Category: The Magicians (TV)
Genre: Alternate Universe - Canon Divergence, M/M, Time Travel
Language: English
Status: Completed
Published: 2019-04-11
Updated: 2019-04-11
Packaged: 2020-01-11 05:23:50
Rating: General Audiences
Warnings: No Archive Warnings Apply
Chapters: 1
Words: 3,613
Publisher: archiveofourown.org
Story URL: https://archiveofourown.org/works/18423741
Author URL: https://archiveofourown.org/users/Zaxal/pseuds/Zaxal
Summary: When the group hears about the clock tree, they all debate using it to go back and fix their current situation. But Quentin is the only one who knows exactly where everything went wrong.





	Bring Back What Once Was Mine

**Author's Note:**

> Title borrowed from Tangled’s ‘Healing Incantation’.

Quentin stood before the clock tree, sweat beading on his brow as his hands moved.

The air felt so thin around him, the lack of magic tangible even here in Fillory where it most belonged. He tried not to think about it, about how, when they had first arrived, Fillory had seemed like _more_. The colors had been brighter, the air clearer, the world had been suddenly everything Quentin thought he could never experience because of the thing inside him that turned everything dull and lifeless.

They had drained Fillory of magic, taking and taking greedily until the colors faded and it had become little more than a husk.

Were they really that different from Martin Chatwin, at the end of the day?

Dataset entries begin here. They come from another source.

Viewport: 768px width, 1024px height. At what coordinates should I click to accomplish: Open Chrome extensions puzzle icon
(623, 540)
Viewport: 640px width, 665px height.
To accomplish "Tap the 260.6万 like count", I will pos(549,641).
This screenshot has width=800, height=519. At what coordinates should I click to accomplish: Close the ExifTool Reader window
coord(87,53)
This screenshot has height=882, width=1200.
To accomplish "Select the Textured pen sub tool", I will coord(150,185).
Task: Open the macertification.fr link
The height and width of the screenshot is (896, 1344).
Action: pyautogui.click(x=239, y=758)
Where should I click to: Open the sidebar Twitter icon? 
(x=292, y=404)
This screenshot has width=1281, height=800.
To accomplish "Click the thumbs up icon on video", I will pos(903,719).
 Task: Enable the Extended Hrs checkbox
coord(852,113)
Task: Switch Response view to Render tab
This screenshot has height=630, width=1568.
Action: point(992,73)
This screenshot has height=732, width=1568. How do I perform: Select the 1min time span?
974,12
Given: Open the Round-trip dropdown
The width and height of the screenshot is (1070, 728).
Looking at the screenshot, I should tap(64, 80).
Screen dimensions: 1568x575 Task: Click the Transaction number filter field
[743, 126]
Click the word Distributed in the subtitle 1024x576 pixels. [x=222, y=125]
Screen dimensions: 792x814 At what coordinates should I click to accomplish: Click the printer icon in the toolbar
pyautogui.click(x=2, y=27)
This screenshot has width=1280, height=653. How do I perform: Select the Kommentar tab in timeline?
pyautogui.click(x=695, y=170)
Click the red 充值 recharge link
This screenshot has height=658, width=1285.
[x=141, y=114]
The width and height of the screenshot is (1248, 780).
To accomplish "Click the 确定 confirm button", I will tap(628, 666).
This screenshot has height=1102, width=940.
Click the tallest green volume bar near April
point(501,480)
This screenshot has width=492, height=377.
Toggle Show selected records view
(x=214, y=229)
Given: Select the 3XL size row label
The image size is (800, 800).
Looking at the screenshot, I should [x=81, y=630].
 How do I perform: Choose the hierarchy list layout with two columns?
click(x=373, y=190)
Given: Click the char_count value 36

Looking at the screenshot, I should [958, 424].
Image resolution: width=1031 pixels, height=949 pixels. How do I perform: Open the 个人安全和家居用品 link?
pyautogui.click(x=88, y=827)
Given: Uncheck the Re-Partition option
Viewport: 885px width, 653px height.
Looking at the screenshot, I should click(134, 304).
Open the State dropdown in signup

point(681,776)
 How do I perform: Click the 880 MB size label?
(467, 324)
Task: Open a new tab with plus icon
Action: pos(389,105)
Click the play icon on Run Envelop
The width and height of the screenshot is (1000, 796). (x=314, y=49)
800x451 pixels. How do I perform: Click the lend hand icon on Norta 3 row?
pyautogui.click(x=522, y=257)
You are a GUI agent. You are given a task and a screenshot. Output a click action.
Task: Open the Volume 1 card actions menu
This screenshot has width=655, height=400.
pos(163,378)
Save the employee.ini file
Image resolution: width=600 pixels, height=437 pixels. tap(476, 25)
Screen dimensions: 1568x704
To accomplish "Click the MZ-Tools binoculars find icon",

Pain spiked through his wrist, and Quentin pulled it down with a hiss, the harnessed power quickly dissipating.

“Fuck,” he gritted out through his teeth, slowly rotating the hurt hand until there was a slight _pop_.

Jane had once told him Time Magic was too tricky, but he was running out of time. The Monster had all four pieces of his sister’s body. When Josh and Fen sent word that a clock tree had been found, Quentin had instantly jumped at the chance to rewind. 

Alice had offered to do it. She was still sacrificing, still looking for atonement, willing to lock herself back in the Library if they could do things differently. 

Kady wanted to go back further, back to Blackspire to turn the keys and free the well before Quentin ran off to meet the Monster. She argued that with magic flowing free, people would be able to protect themselves; the current war between Hedges and the Library wouldn’t have to happen. 

Margo insisted her ice axes could free Eliot; all Quentin had to do was trust her. And he did. He really did, but all of this… it didn’t have to happen.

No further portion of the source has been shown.